CN Railway workers check the railroad crossing gate as they prepare to resume service after Ontario Provincial Police made arrests at a rail blockade in Tyendinaga Mohawk Territory, near Belleville, Ont., on Monday Feb. 24, 2020, during a protest in solidarity with Wet’suwet’en Nation hereditary chiefs attempting to halt construction of a natural gas pipeline on their traditional territories. THE CANADIAN PRESS/Adrian Wyld

CN Railway workers check the railroad crossing gate as they prepare to resume service after Ontario Provincial Police made arrests at a rail blockade in Tyendinaga Mohawk Territory, near Belleville, Ont., on Monday Feb. 24, 2020, during a protest in solidarity with Wet’suwet’en Nation hereditary chiefs attempting to halt construction of a natural gas pipeline on their traditional territories. THE CANADIAN PRESS/Adrian Wyld

Wet’suwet’en hereditary chiefs to meet today with federal and B.C. governments

Nationwide rail and road blockades have been popping up for weeks

A meeting between Wet’suwet’en hereditary chiefs and the federal and British Columbia government is expected to take place today.

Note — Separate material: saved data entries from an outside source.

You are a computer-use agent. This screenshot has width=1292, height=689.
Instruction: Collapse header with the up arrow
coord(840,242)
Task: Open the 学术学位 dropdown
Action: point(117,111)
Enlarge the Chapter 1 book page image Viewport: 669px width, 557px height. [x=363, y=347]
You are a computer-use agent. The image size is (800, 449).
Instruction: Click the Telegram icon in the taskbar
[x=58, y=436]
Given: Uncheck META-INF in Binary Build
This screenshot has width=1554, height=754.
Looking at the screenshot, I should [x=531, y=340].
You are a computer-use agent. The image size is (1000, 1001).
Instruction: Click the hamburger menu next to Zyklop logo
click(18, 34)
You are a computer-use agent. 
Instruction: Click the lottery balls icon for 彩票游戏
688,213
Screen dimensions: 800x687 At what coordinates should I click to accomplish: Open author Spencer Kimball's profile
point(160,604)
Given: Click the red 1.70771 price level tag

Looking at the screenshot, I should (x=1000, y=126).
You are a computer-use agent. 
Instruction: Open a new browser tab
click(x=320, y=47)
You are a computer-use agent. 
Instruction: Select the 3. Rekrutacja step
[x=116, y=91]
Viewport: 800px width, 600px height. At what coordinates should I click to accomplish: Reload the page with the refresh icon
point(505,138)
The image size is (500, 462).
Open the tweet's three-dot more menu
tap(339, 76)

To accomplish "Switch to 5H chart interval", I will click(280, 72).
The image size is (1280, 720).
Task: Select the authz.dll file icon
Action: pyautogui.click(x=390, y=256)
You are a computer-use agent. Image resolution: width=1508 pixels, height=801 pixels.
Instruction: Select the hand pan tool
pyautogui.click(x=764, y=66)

Nationwide rail and road blockades have been popping up for weeks as a show of support for the hereditary chiefs of the First Nation in northwestern B.C., who oppose a natural gas pipeline project cutting across their traditional territory.

VIDEO: Wet’suwet’en supporters vow to keep protesting at B.C. legislature

Chief Na’Moks, who is also known as John Ridsdale, says the meeting scheduled to start this afternoon and continue Friday.

It was abruptly cancelled Wednesday afternoon, but Na’Moks says he and the other hereditary chiefs were notified it was back on several hours later.

He says they were told the cancellation was a “miscommunication.”

A spokesman for the office of the B.C. premier says the report of a rescheduled meeting is “promising,” but the provincial government was not in a position to confirm it until Thursday morning.

The federal governments could not immediately be reached for comment.